DATASET EXTRACT -
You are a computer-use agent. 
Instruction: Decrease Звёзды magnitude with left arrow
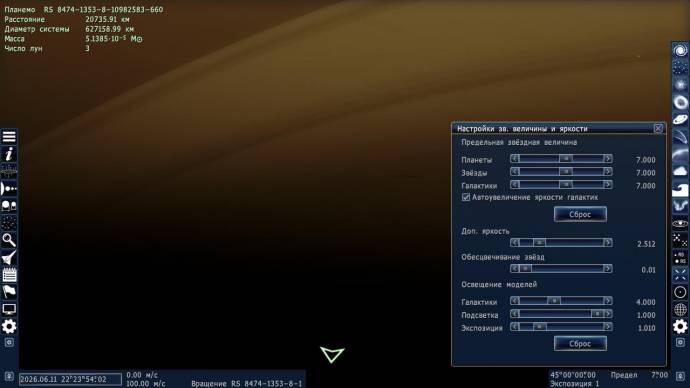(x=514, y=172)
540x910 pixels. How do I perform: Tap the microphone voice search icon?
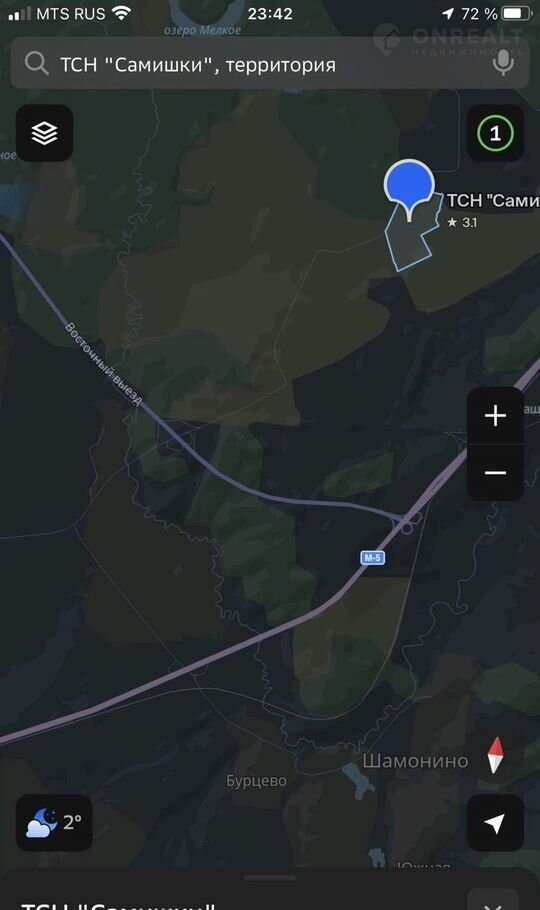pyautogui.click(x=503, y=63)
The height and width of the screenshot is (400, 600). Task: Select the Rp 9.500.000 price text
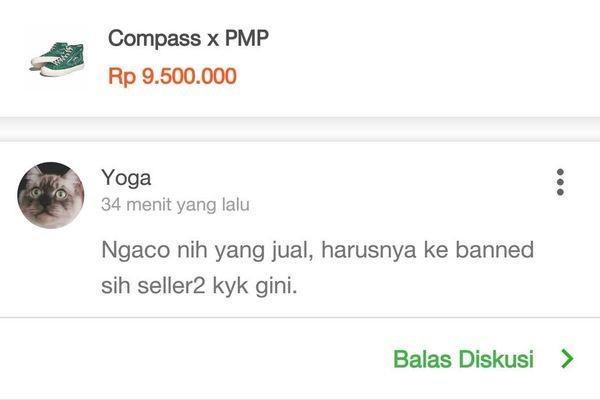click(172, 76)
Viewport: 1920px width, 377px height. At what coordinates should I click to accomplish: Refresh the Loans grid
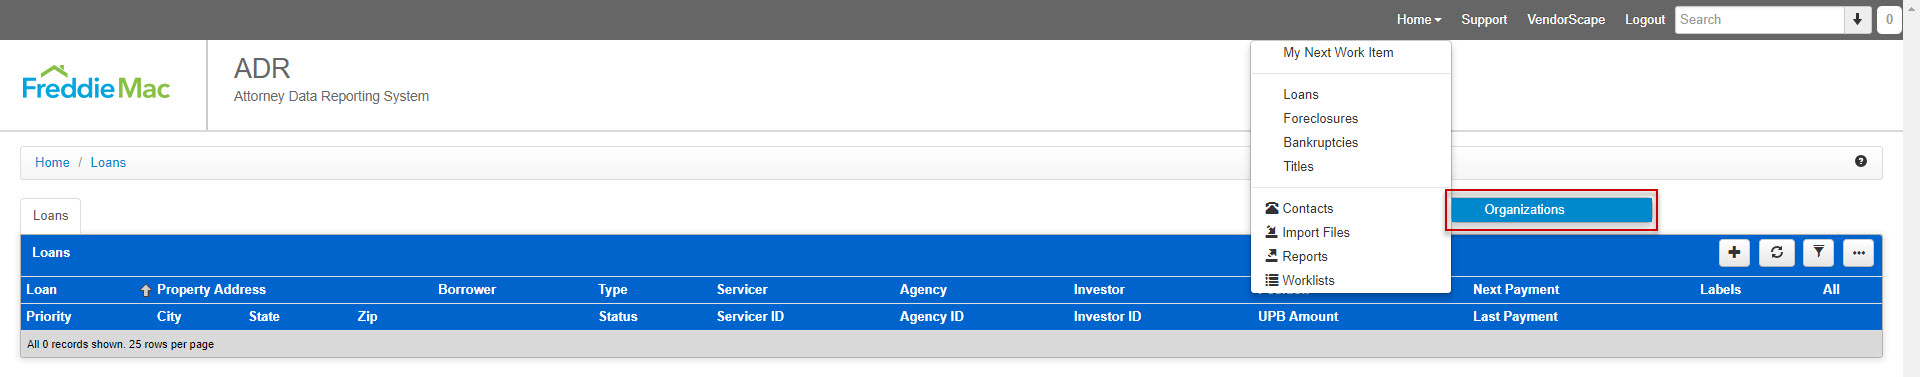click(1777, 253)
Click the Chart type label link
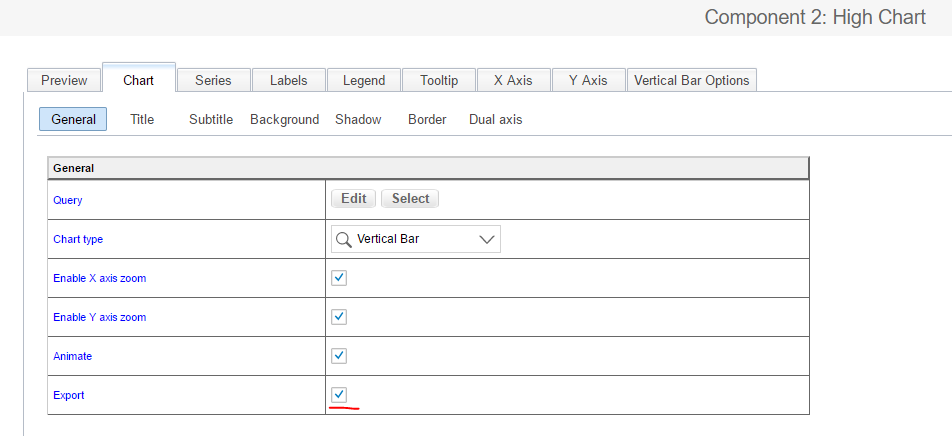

==

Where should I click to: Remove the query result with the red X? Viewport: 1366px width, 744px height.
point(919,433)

WHAT THE EXERCISE ASKS - Beginning with the line that contains "540x910 pixels. How", write out the lines of the material above exactly, and end with the line that contains "Click the Chart type label link". Omit the pictures.

WRITTEN ANSWER -
540x910 pixels. How do I perform: Tap the microphone voice search icon?
pyautogui.click(x=503, y=63)
The height and width of the screenshot is (400, 600). Task: Select the Rp 9.500.000 price text
click(172, 76)
Viewport: 1920px width, 377px height. At what coordinates should I click to accomplish: Refresh the Loans grid
click(1777, 253)
Click the Chart type label link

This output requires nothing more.